Most of the merchandise is handmade by students, alumni and professors, who have several methods for selling in the boutique. The most common is contacting Dr. J who guides students through the process of costing, pattern making, material selection, and construction. Fashion School professors are asked if they have any personal projects they’d like to sell. Classes, like Collaborative Fashion Production, create merchandise for the store. Then there are individual investigations, where students take an elective dedicated to creating a garment. These investigations aren’t always offered; there needs to be a desire for a specific garment, or a teacher or student interested in doing one.

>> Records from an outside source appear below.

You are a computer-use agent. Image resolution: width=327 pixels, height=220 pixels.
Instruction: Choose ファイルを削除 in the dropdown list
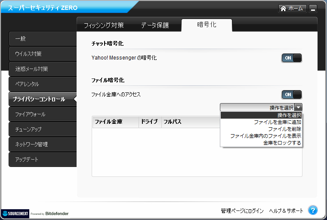click(x=284, y=129)
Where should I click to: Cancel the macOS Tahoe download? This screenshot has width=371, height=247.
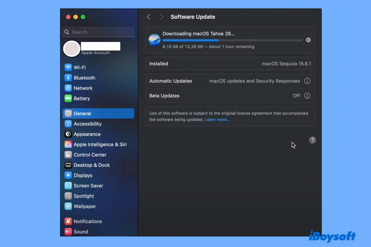308,40
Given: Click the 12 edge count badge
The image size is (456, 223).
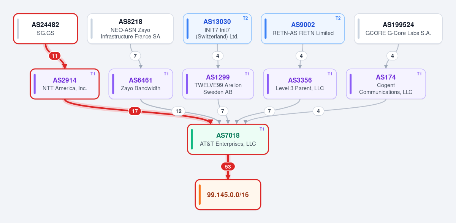Looking at the screenshot, I should coord(178,111).
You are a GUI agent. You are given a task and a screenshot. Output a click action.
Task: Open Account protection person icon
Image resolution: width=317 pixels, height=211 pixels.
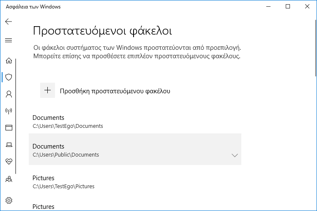[x=9, y=94]

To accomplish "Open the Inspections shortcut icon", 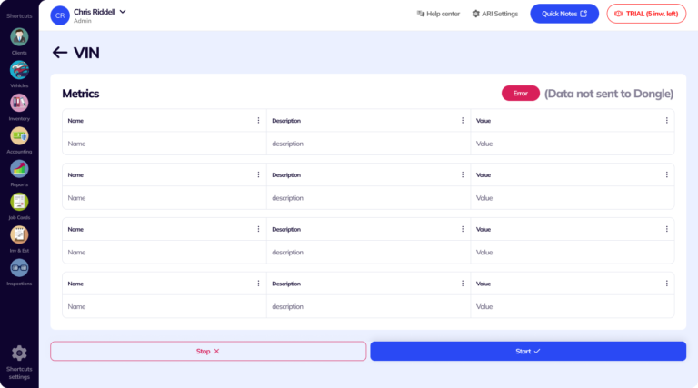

Underneath The Fashion School Store’s, (FS STORE) green and gold sign stands a mannequin wearing a royal blue dress beside displays of scarves and home decor. Behind the window display is a laser cut wood, cash desk with, “A Fashion Workshop for Students & Faculty to Bring Ideas to Life” written above it. Inside to the right is a blue wall with a laser cut wood hanging, and a mannequin wearing a digitalprinted coat. Walk through the door to be greeted with a friendly “hello” and discover racks filled with locally handmade merchandise. Spot spools of thread scattered around the white cubes of artisan accessories and FS Store logo goods. Flip through the racks for something to try on in the changing room, decorated with fabric swatches and illustrations.

The FS STORE opened in 2012 as a new way for fashion students to learn about the fashion industry. It enhances Kent State University’s Fashion Program by acting as a live retail lab for students to plan, create, and interact with merchandise. It’s an environment for test marketing and receiving customer feedback, while experiencing a retail space. Multiple classes work with the store to further The Fashion School’s comprehensiveness. Fashion students are encouraged to visit, sell in, and apply for jobs at the store to expand their abilities.

“The best part of working here is really being able to interact with all the Fashion School students that collaborate in these classes and bring down merchandise for us to be able to display to the community, and sell through the fashion school store,” said Marguerite Loomis, The FS STORE Manager. “I’m seeing a lot of creative talent, which is really exciting. There’s always something new in the store; it’s very unique.”

Fashion Laboratory
The Fashion School Store; Teaching Kent State Fashion Students about the Fashion Industry

“The reason I wanted to take the course was due to where I have started to focus my studies: environmental graphic design, which in a basic sense is graphic design in the build environment, and in many ways, is a bridge between graphic design and architecture. It really interests me,” said Alexander Griffin, senior VCD major with architectural studies minor. “The course was based around a retail space that would be rethought with a new design to better serve its purpose.”

The store’s new look tells the story of a fashion design studio, with the design concept titled Modern Atelier. During the remodel, students decorated the changing room, created an accent wall, put the store’s mission above its new cash desk, and made new display units, transforming the store into an engaging space. The remodel was designed to give students real world experience and came with its constraints. Students had to work within their $10,000 budget (provided by The Fashion School and the College of Communication and Information), accommodate the client’s wants, and a deadline that had the store done before the KSU Annual Fashion Show, plus restrictions set by the store’s property owner, on what could not be changed structurally, like lighting.

“I loved working on this project, because the students were all very enthusiastic, engaged and willing to put in the extra time to take on this project which had a lot of unknowns for them. I couldn’t tell them on day one what exactly they were going to be designing, because that was really up to them,” said Peters. “It felt very much like being a part of a team, as you would in an office. I really enjoyed learning and being inspired by the students’ ideas.”